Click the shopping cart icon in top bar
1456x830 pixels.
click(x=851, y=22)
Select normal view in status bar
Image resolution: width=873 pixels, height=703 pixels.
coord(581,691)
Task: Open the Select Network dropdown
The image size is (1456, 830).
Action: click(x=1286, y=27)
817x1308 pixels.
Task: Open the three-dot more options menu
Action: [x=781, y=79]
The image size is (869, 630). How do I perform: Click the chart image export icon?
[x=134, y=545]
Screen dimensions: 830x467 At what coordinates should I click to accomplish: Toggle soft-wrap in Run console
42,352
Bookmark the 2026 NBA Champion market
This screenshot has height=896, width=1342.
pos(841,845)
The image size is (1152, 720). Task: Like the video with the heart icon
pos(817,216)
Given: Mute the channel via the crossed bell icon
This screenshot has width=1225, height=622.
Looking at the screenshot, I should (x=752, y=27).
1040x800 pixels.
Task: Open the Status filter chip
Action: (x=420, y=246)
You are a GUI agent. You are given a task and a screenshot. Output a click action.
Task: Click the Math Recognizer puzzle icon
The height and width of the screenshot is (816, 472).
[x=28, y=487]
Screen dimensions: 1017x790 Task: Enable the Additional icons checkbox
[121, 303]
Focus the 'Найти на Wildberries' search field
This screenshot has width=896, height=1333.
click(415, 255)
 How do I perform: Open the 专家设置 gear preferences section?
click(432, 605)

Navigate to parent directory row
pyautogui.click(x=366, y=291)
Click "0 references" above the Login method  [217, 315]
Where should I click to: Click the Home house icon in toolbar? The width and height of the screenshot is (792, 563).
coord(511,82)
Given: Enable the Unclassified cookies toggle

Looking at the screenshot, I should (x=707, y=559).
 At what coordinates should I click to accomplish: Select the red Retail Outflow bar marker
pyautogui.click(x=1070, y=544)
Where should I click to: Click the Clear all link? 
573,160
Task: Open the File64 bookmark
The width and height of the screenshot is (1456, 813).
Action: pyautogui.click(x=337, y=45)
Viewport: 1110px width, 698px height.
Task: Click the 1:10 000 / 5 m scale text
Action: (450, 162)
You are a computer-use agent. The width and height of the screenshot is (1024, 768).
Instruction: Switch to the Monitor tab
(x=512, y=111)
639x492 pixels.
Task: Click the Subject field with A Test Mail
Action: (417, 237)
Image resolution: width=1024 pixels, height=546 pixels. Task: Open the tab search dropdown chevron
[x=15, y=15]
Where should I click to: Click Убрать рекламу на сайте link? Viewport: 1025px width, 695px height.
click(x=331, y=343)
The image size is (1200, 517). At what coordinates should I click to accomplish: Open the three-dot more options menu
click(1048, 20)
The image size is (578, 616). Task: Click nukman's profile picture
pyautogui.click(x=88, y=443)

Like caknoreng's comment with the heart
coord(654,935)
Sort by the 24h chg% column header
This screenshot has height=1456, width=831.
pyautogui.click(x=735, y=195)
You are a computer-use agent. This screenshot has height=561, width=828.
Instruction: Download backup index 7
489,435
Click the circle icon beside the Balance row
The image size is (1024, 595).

* The task
Reproduce word for word the material above, starting with the line that has "The image size is (1456, 830)." and stopping after the line that has "Bookmark the 2026 NBA Champion market".

* Answer for the task
The image size is (1456, 830).
Action: click(x=1286, y=27)
817x1308 pixels.
Task: Open the three-dot more options menu
Action: [x=781, y=79]
The image size is (869, 630). How do I perform: Click the chart image export icon?
[x=134, y=545]
Screen dimensions: 830x467 At what coordinates should I click to accomplish: Toggle soft-wrap in Run console
42,352
Bookmark the 2026 NBA Champion market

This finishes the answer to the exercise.